- _The request_
Collect every line in the rows below that contains the word "Workshops", and copy each one in full.
[START OF Excerpted records]
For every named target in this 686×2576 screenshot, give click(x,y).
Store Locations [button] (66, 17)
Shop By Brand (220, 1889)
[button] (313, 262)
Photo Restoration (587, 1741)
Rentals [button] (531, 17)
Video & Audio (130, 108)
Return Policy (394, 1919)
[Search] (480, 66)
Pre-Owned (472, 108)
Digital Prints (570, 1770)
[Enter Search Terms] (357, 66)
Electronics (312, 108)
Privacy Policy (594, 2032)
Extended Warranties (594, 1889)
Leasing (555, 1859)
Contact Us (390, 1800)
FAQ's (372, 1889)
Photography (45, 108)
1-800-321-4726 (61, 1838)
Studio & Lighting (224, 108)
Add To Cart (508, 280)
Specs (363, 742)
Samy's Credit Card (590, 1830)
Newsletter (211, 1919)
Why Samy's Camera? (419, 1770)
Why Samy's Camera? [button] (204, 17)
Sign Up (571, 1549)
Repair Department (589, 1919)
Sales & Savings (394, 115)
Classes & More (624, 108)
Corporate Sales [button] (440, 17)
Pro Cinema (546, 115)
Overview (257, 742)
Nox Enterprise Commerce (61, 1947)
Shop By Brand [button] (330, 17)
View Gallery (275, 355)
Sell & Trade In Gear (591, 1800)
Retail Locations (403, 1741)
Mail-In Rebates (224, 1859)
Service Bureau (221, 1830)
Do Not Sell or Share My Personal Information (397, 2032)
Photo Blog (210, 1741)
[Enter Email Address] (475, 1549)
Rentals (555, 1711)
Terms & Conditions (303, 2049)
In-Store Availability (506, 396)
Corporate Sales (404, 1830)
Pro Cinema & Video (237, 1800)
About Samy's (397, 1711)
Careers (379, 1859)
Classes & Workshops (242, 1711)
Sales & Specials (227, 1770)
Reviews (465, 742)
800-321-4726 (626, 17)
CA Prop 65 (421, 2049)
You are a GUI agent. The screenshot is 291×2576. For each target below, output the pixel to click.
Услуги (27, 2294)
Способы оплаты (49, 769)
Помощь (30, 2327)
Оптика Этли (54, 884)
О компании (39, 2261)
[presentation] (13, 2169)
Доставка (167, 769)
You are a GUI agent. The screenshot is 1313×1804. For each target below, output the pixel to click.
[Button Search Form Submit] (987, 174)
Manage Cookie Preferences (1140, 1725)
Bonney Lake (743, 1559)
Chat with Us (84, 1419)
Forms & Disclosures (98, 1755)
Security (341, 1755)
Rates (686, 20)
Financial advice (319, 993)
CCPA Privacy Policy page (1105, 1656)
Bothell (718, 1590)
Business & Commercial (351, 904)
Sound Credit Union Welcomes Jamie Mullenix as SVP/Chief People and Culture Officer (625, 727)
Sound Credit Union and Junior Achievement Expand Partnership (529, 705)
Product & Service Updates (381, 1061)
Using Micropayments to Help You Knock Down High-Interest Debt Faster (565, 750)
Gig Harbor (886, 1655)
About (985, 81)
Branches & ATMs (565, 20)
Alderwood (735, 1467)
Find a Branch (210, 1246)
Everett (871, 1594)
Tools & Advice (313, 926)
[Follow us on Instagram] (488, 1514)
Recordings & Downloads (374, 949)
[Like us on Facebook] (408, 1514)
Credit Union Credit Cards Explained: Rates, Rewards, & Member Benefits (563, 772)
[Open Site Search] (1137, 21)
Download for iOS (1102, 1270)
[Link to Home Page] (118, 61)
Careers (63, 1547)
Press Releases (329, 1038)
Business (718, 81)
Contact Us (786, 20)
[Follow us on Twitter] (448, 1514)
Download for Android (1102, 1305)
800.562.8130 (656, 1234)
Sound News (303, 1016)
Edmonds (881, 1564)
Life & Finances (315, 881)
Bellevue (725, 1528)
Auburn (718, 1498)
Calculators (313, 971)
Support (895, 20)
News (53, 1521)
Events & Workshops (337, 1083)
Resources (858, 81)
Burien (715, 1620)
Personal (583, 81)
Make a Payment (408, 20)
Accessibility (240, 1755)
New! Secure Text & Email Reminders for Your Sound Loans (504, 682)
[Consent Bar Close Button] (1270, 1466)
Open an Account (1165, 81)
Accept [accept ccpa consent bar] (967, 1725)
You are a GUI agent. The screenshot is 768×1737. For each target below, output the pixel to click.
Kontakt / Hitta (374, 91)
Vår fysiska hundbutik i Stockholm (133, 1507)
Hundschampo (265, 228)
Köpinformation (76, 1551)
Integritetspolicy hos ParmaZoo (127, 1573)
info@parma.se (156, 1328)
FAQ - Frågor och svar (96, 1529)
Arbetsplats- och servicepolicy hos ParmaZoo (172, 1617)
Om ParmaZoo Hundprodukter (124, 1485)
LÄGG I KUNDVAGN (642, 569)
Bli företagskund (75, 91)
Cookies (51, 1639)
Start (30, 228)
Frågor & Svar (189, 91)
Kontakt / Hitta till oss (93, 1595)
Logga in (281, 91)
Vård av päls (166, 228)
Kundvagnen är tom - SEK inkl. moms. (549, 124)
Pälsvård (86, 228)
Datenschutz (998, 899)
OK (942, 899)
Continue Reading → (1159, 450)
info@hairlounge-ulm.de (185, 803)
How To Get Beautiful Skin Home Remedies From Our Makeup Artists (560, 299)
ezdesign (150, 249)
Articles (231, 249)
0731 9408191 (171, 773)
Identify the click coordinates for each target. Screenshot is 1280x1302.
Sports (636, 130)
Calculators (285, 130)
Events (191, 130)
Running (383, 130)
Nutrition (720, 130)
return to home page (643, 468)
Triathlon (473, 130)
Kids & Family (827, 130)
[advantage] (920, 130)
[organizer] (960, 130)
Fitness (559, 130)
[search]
[END OF Excerpted records]
- _Exercise output_
Classes & Workshops (242, 1711)
Events & Workshops (337, 1083)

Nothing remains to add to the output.